[Opening Records for the task section]

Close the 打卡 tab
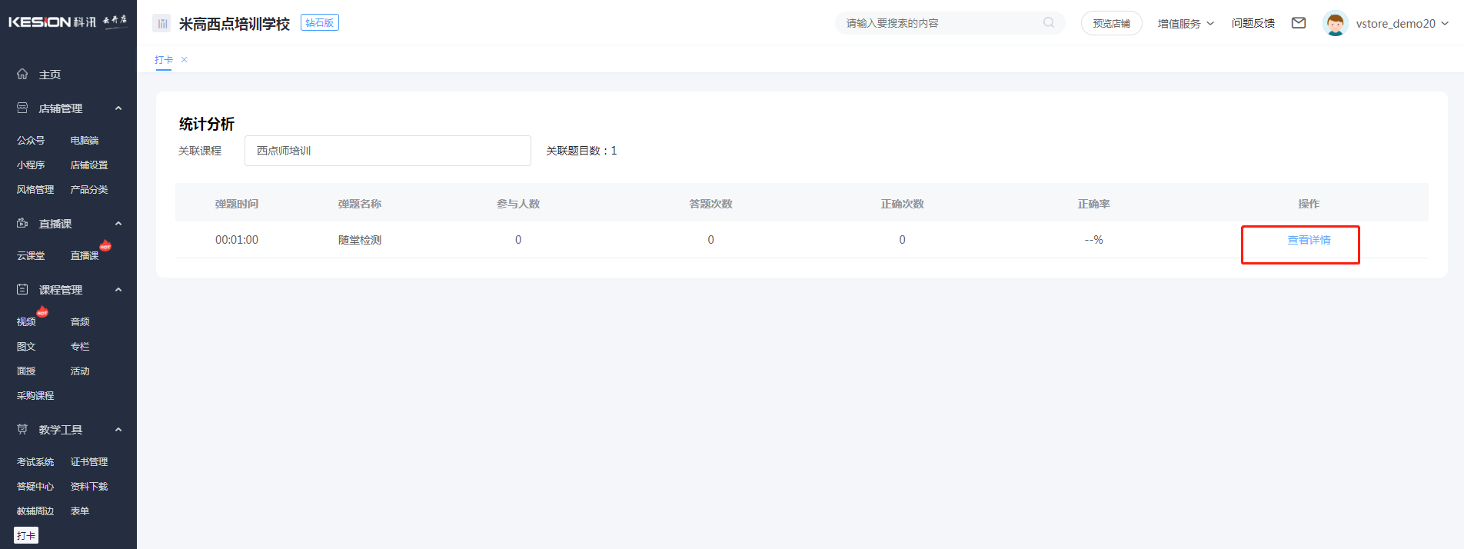Viewport: 1464px width, 549px height. 185,60

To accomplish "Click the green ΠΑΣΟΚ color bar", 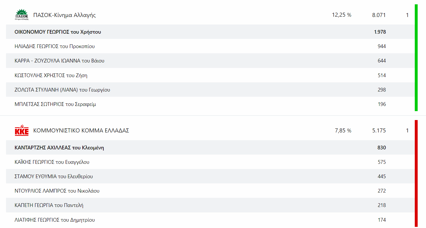I will coord(416,58).
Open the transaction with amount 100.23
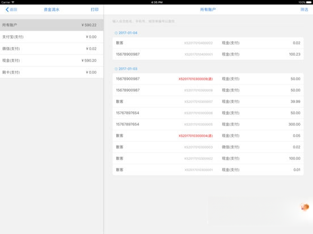 tap(208, 54)
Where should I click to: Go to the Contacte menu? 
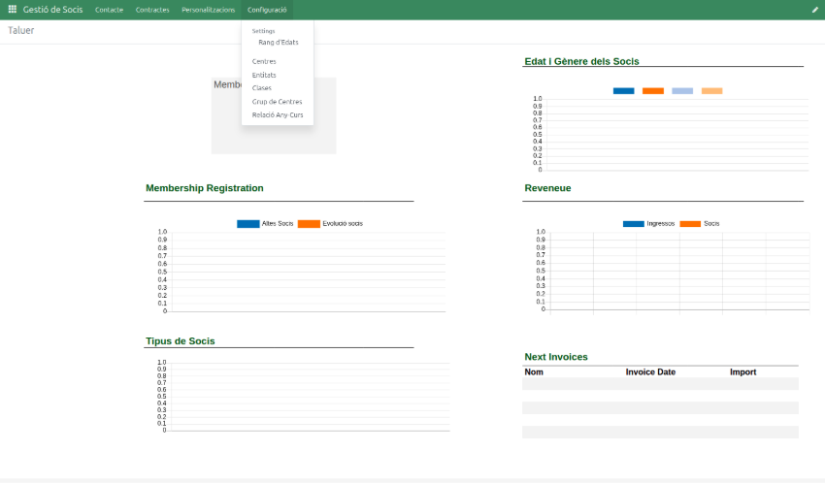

[Closing Records for the task section]

(Task item) Could you set down word for word each line from the one holding "Open the transaction with amount 100.23" through the end of the material above, without any pictures?

(Task answer)
Open the transaction with amount 100.23
 tap(208, 54)
Where should I click to: Go to the Contacte menu? 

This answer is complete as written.